> Selection

• • • •

MapReduce & Eclipse: a Quick Start Guide for Java Developers

Want to start developing MapReduce programs in Java using Eclipse? This guide will get you up to speed.

It will walk you through setting up Maven (a great build manager) with Eclipse, setting up Github (a great version control system) with Eclipse, setting up a shared folder between your computer and the Hortonworks sandbox, and conclude with an example MapReduce application written in Java for you to learn from.

Setting up Maven with Eclipse

When developing MapReduce programs in Eclipse, a lot of the code you’ll be using requires you to have certain .jar files on your system. One way to do this is to download the jar files yourself. A better way to do it is to use Maven. Maven helps you manage your project builds.

Installing M2Eclipse

To use Maven with Eclipse, we’ll be using the plugin M2Eclipse. Open Eclipse and navigate to Help > Install New Software. Enter ‘http://download.eclipse.org/technology/m2e/releases’ in the form after Work with: and click Add. Once the download options appear, select Maven Integration for Eclipse.

Finish the installation and restart Eclipse.

Converting a project to a Maven project

To convert your project to a Maven project, right click on it and select Configure > Convert to Maven Project. The default settings it brings up should be fine. Click Finish.

You now have a Maven Project.

Adding dependencies to your Maven project

To add dependencies (jar files) to your Maven project, click on the pom.xml. Click Dependencies, then click Add. You’ll need to input the Group ID, Artifact ID, and Version for each dependency you add. For a MapReduce program on Hortonwork’s sandbox running Hadoop version 2.7.1 I include hadoop-client 2.7.1 and commons-logging 1.1.1. The former has the Group ID org.apache.hadoop, the Artifact ID hadoop-client, and the version 2.7.1. The latter has the Group ID commons-logging, the Artifact ID commons-logging, and the version 1.1.1.

You could search the internet for the specific group, artifact, and versions you want, or you could connect Maven to a repository and do the search right from the Add popup.

Connecting to the Hortonworks repository

By now, you have M2Eclipse and a Maven project set up in Eclipse, but you still don’t have any searchable repositories. To get those, you’ll need to edit or create the settings.xml file in the .m2 folder (${HOME}/.m2/). This folder might be hidden on your computer.

Creating or Editing your settings.xml file

If you don’t have a settings.xml file, you’ll need to create it. Using your favorite text editor (Sublime Text is a nice one) paste the code from here. If you already have a settings.xml file, simply add the standard-extra-repos profile. Save your new settings as settings.xml in the .m2 folder (${HOME}/.m2/).

Now that you have a settings.xml file, go back into Eclipse. Select Eclipse > Preferences > Maven > User Settings. Update your settings so that it points to your new settings.xml file. Click Update Settings and Apply. Restart Eclipse and you should now be able to search for Maven dependencies.

• • • •

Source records
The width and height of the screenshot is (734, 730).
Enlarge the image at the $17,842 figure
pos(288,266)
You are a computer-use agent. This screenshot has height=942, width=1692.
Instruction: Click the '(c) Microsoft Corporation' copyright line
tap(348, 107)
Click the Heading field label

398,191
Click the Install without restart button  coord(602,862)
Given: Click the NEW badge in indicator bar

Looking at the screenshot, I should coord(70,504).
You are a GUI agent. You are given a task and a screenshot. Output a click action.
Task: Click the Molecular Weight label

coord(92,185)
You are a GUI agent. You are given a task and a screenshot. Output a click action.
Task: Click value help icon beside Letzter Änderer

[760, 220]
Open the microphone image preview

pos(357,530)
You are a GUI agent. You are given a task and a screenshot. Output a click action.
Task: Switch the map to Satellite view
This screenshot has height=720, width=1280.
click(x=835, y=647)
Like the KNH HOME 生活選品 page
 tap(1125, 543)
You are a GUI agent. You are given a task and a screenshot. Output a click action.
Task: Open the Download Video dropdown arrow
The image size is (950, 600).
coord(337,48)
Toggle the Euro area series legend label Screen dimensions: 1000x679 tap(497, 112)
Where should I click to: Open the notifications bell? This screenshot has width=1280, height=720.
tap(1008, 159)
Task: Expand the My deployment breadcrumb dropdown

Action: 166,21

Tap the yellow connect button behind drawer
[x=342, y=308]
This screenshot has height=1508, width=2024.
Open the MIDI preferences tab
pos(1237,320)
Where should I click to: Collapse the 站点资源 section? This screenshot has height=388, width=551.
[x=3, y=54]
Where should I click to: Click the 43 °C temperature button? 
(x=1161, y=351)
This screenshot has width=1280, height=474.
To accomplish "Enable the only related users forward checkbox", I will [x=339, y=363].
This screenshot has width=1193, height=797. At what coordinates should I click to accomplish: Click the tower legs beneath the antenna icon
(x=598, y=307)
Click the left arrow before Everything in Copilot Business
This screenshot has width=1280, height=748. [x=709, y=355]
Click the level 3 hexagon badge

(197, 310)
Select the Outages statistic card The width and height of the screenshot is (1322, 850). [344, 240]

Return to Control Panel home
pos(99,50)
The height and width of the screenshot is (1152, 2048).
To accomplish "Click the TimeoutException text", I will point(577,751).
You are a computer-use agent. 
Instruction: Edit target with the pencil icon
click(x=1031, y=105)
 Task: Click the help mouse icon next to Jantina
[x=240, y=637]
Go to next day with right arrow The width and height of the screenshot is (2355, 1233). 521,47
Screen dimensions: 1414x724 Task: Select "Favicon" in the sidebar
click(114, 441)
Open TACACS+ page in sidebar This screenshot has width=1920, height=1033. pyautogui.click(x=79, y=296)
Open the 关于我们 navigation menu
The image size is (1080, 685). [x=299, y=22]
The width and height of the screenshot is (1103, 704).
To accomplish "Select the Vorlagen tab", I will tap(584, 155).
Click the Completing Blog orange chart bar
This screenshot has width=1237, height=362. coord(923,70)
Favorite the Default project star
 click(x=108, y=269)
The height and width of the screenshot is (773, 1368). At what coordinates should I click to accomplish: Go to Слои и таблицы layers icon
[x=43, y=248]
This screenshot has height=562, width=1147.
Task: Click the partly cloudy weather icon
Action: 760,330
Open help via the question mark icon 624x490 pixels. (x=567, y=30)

• • • •

> What to produce
Resume the guide on MapReduce development in Eclipse, starting after its last sentence. The lines above stand apart from the guide and are separate material.

> Reply to the exercise
This concludes the section on setting up Maven. If you run into any issues Google search will be your friend; there’s lots of people who have probably run into the bug you’re having before. If you’re still stuck, feel free to email me.

Connecting Eclipse with your Github account

Github, if you haven’t heard of it, is a popular version control system which uses Git. To learn more about it, check out the short explanation here, medium explanation here, and longer tutorials here. It’s a great way to collaborate with teammates in a distributed fashion.

Let’s get started. If you don’t already have an account at Github, create one.

Installing Egit and Jgit

Have an account? Time to set up Eclipse to work seamlessly with Github. Open Eclipse and navigate to Help > Install New Software. Enter ‘http://download.eclipse.org/egit/updates‘ in the form after Work with: and click Add. Once the download options appear, select Eclipse Team Provider and JGit.

Egit and Jgit Installation for Eclipse

Finish the installation and restart Eclipse.

Creating a repository

Now, before we can do anything in Eclipse, we need a repository to upload our project to. Go to Github in your browser, log in, and click the ‘+ New Repository’ button. Give it a name, set it to Public or Private, and initialize it with a README. You can edit the README if you like by clicking on it and hitting the ‘Edit this file’ button/pencil.

Next, copy the clone URL of your repository by clicking the copy to clipboard button right below where it says ‘HTTPS clone URL’. It’s on the right side of your repository in your browser, towards the bottom of the screen.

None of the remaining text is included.